Frei nach dem Spruch: „Englisch ein Muss – Deutsch ein Plus!“ ist es für uns ganz selbstverständlich, dass Deutsch auf dem Platz der zweiten oder sogar dritten Fremdsprache hinter Englisch steht. Es ist absolut nicht sinnvoll, Deutsch in Konkurrenz zu Englisch zu setzen. Viele junge Leute, die ich hier kenne, sprechen bereits Englisch neben ihren Muttersprachen Kasachisch und Russisch. Sie tun sich auch leichter, nach der Fremdsprache Englisch Deutsch zu erlernen. Wenn man Deutsch als Fremdsprache wählt, dann sollte schon eine spezifische Verbindung und starkes Interesse für Deutschland oder deutschsprachige Länder vorhanden sein.
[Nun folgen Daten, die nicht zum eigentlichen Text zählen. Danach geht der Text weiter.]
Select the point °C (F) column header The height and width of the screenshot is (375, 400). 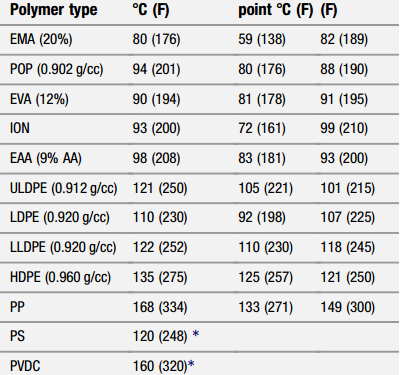(276, 10)
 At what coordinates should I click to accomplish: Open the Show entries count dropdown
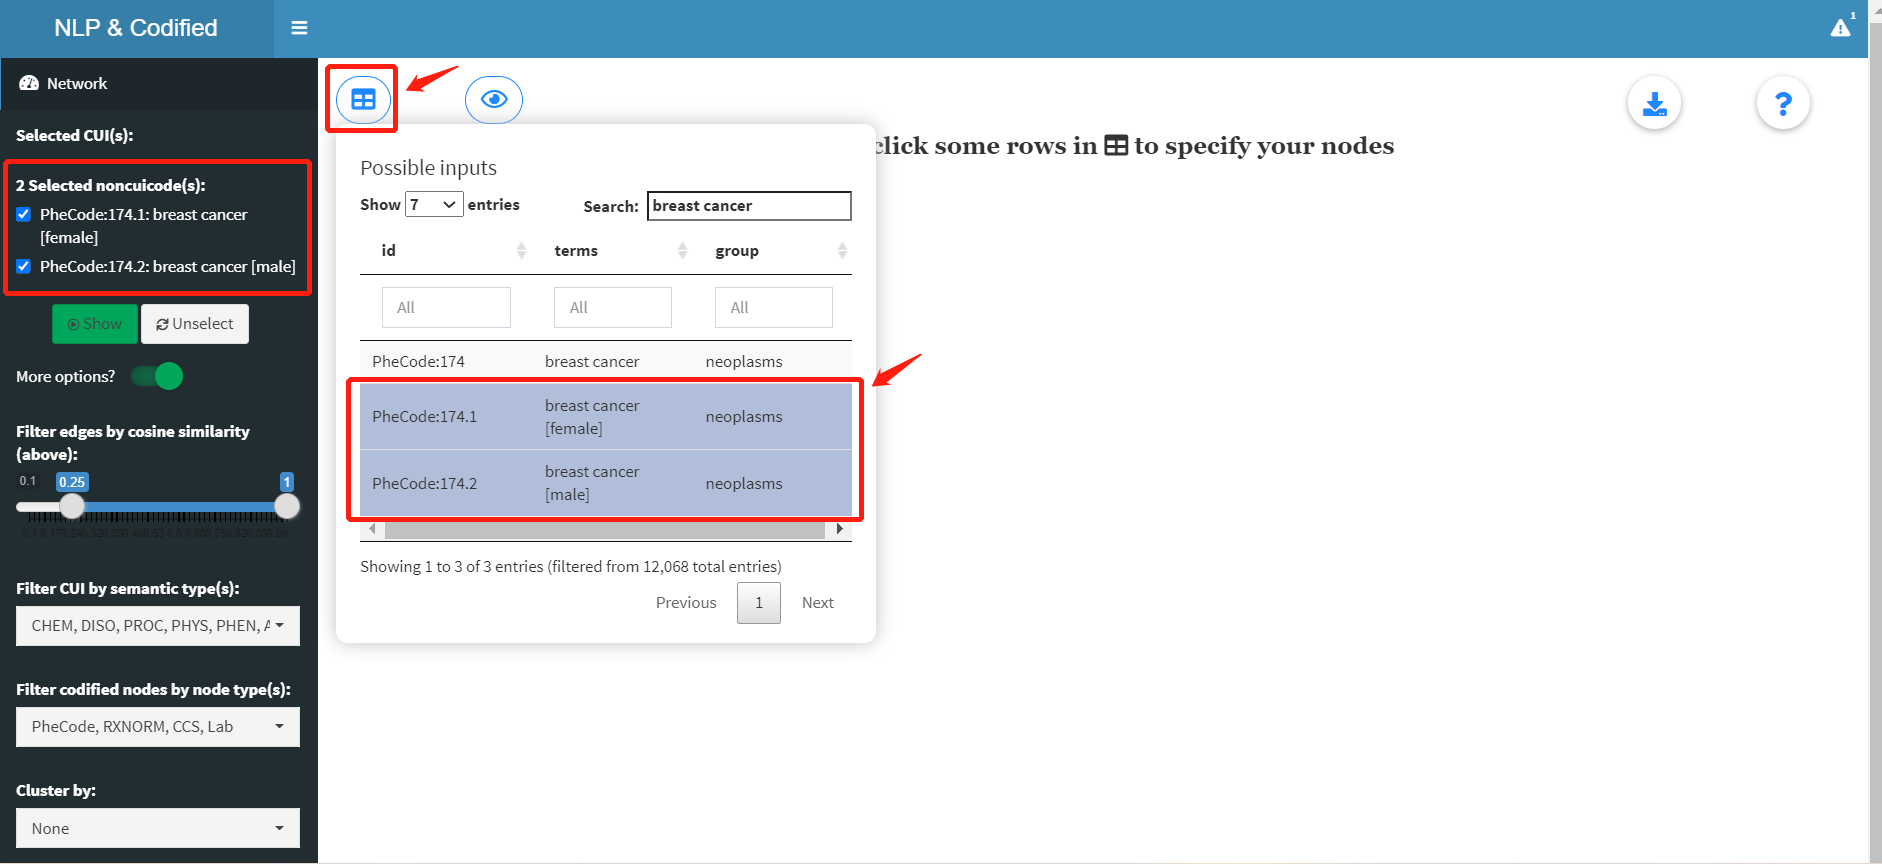(433, 205)
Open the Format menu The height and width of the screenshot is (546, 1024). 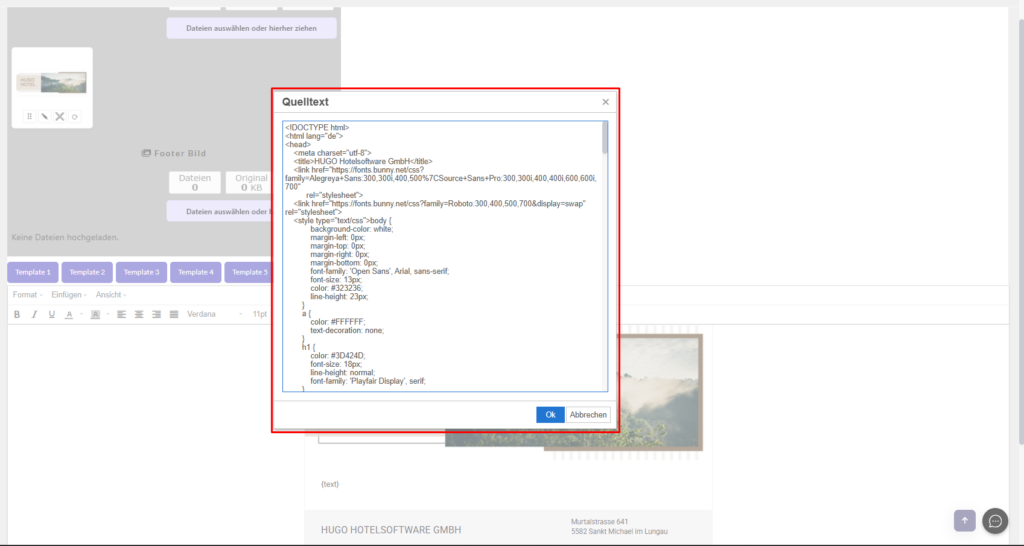[x=27, y=295]
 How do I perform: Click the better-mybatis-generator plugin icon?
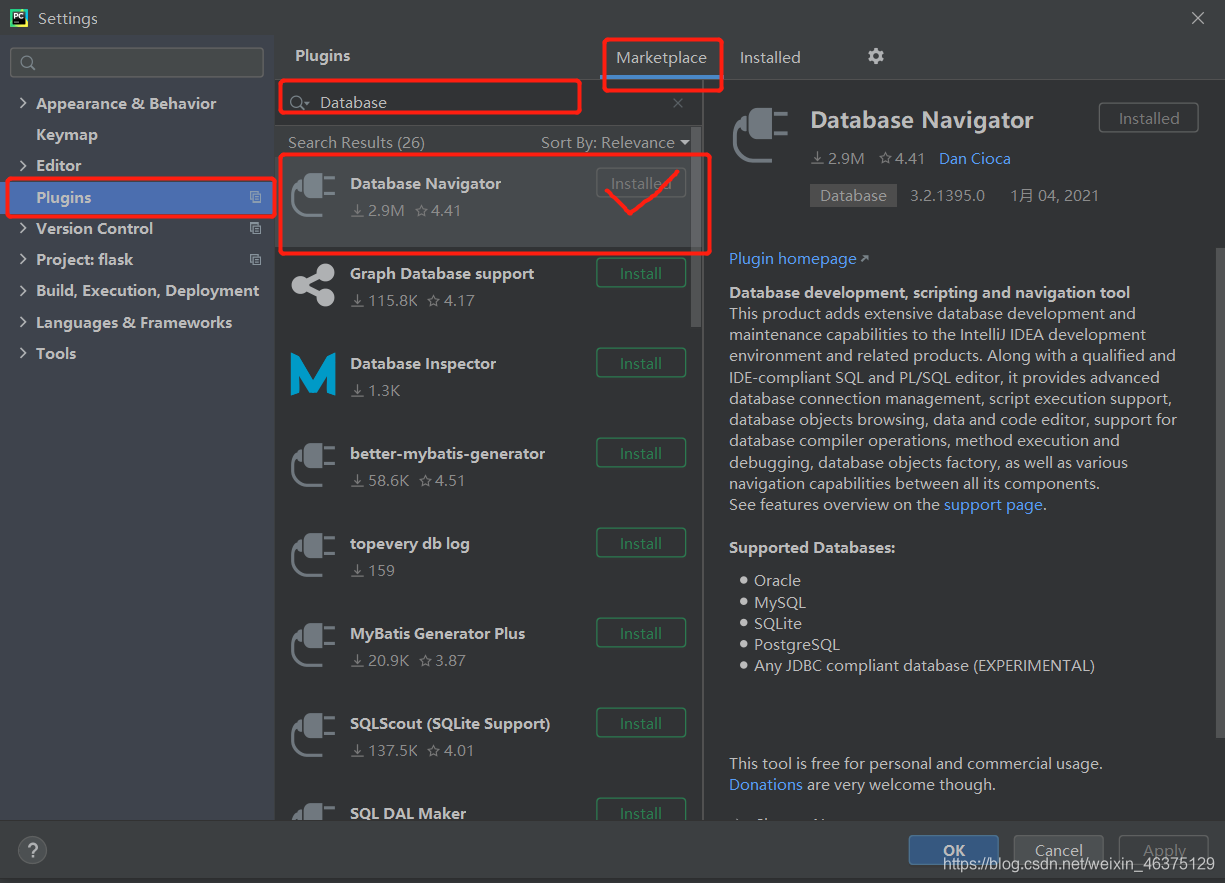(312, 465)
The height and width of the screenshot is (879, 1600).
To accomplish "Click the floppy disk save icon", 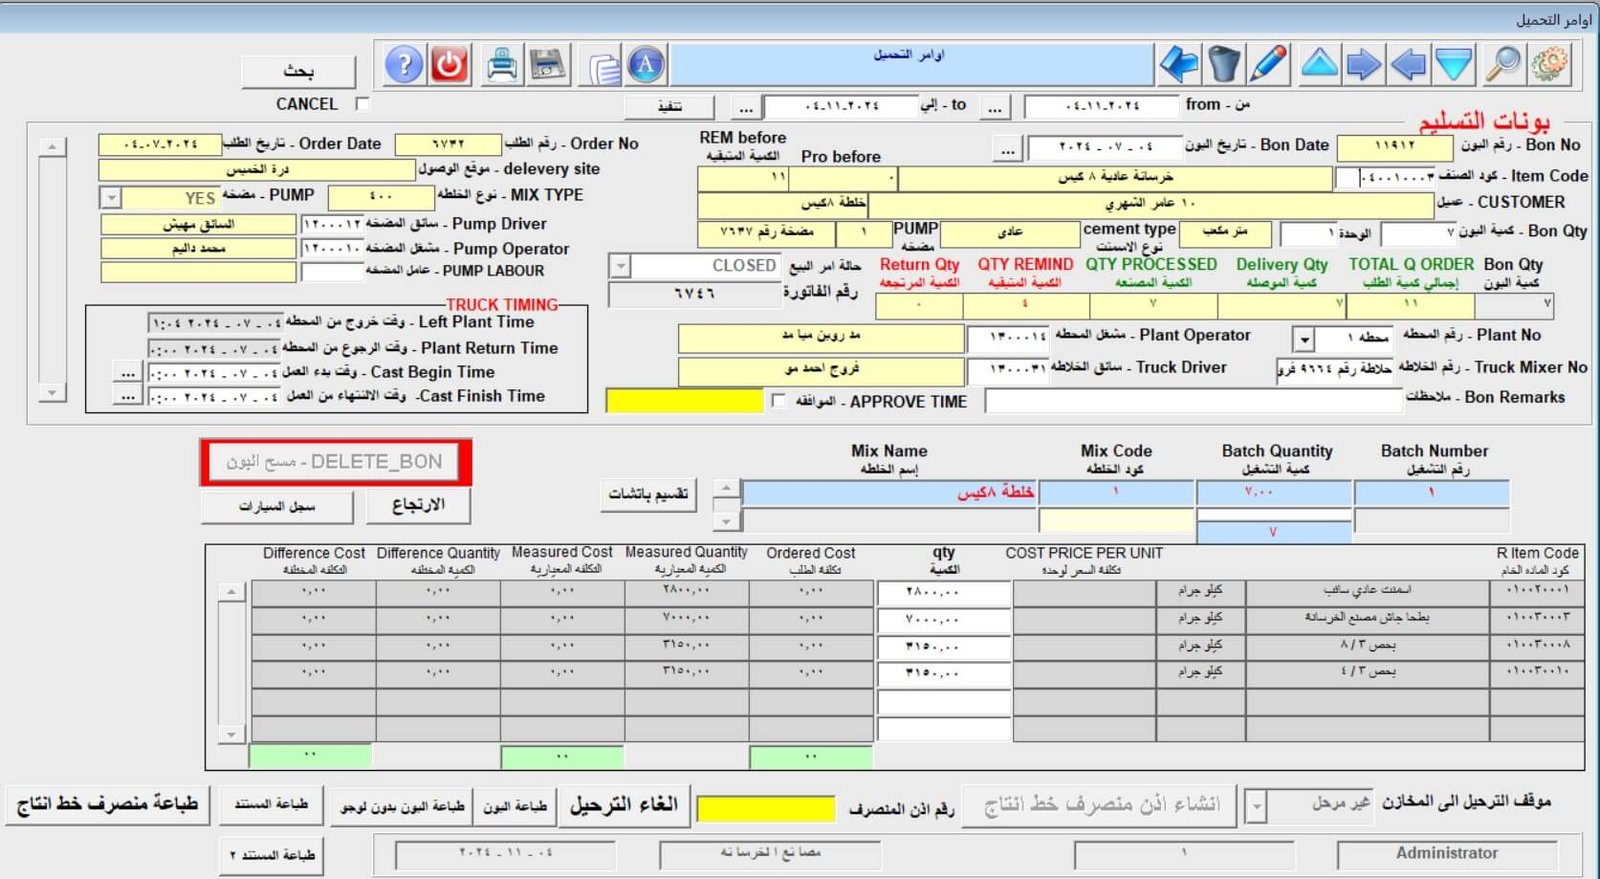I will pos(547,66).

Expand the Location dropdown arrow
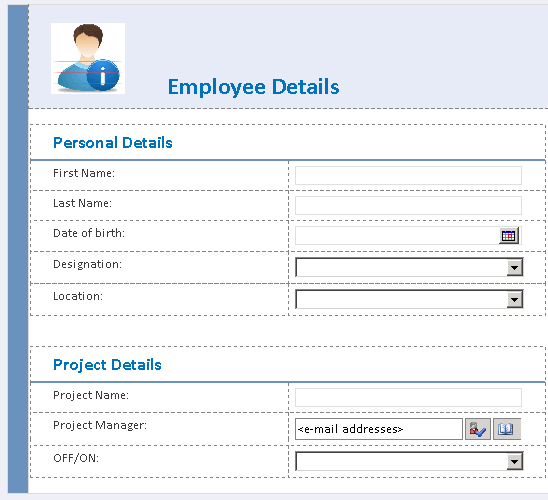pyautogui.click(x=514, y=300)
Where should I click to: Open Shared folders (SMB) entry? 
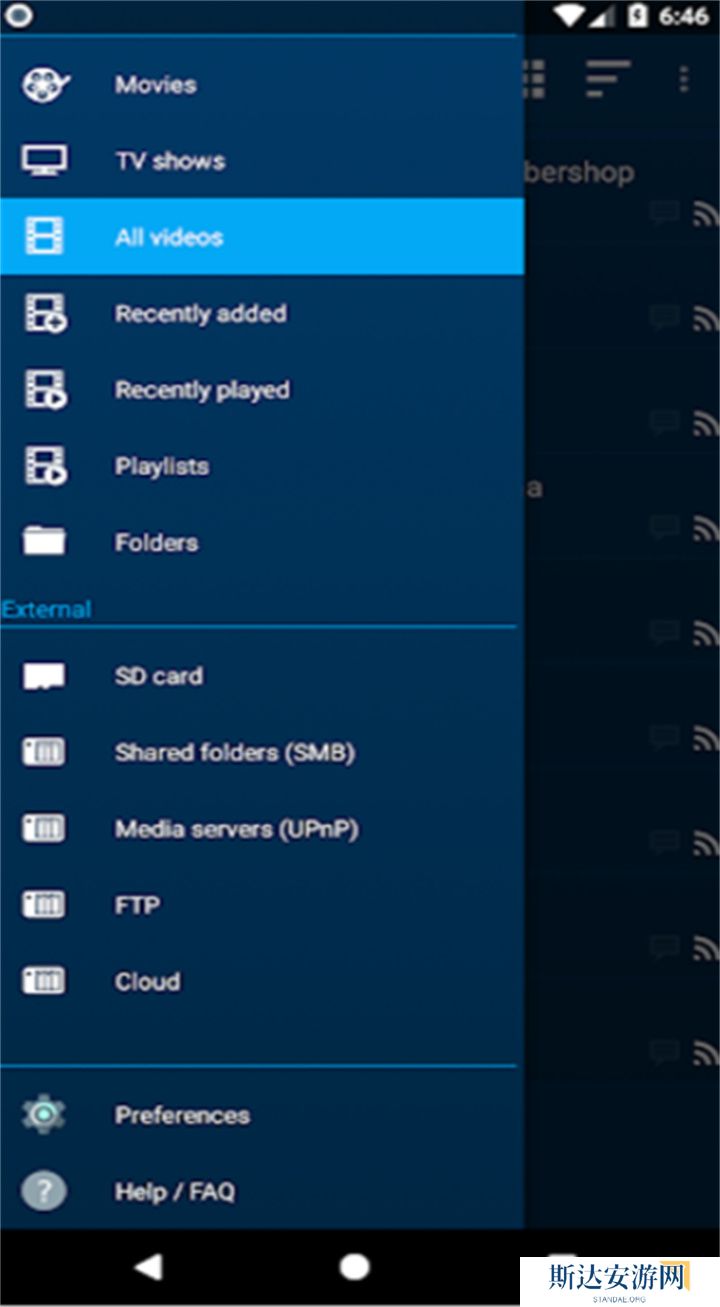pyautogui.click(x=234, y=752)
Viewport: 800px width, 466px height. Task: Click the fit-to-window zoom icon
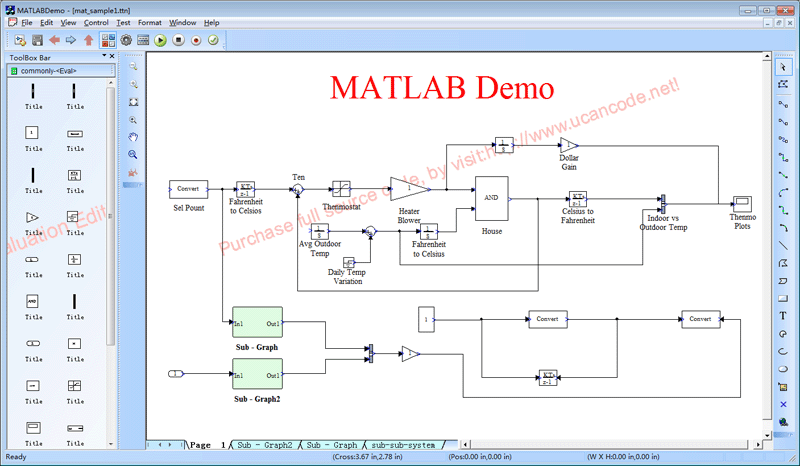tap(133, 102)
Niemand lernt mehr einfach so Deutsch und argumentiert mit dem Ausspruch „Deutsch ist die Sprache Goethes“. Diese Motivation ist nur noch für sehr wenige ausschlaggebend, weil Deutsch zudem auch nicht die einfachste Sprache ist. Zeigt man aber auf, was mit Deutsch als Fremdsprache alles möglich ist, z.B. ein Studium in Deutschland mit hoher Bildungsqualität bei geringeren Kosten als in Kasachstan, steigt die Motivation erfahrungsgemäß.

Seit dem letzten Jahr hatten wir an den Sprachlernzentren außerdem einen Zuwachs an Deutschlernern zu verzeichnen. Bischkek ist momentan mit knapp 1000 Einschreibungen pro Jahr das Sprachlernzentrum mit den meisten Kursteilnehmern. Wir konzentrieren uns nun noch stärker auf die Zielgruppe der Schüler und Studenten, fast überall werden zudem Kinder- und Jugendkurse angeboten. Der Zuwachs gerade in dieser Zielgruppe zeigt, dass Deutsch in Zentralasien nicht zum Untergang verurteilt ist.

Welche Tendenz gibt es momentan in der Auswahl der Unterrichtsmethodik für Deutsch als Fremdsprache?

Es gibt keinen allgemeingültigen Ansatz, der für alle passt. Jeder Mensch ist individuell anders motiviert, eine Sprache zu lernen. Wichtig ist, verschiedene Interessen und Fertigkeiten anzusprechen.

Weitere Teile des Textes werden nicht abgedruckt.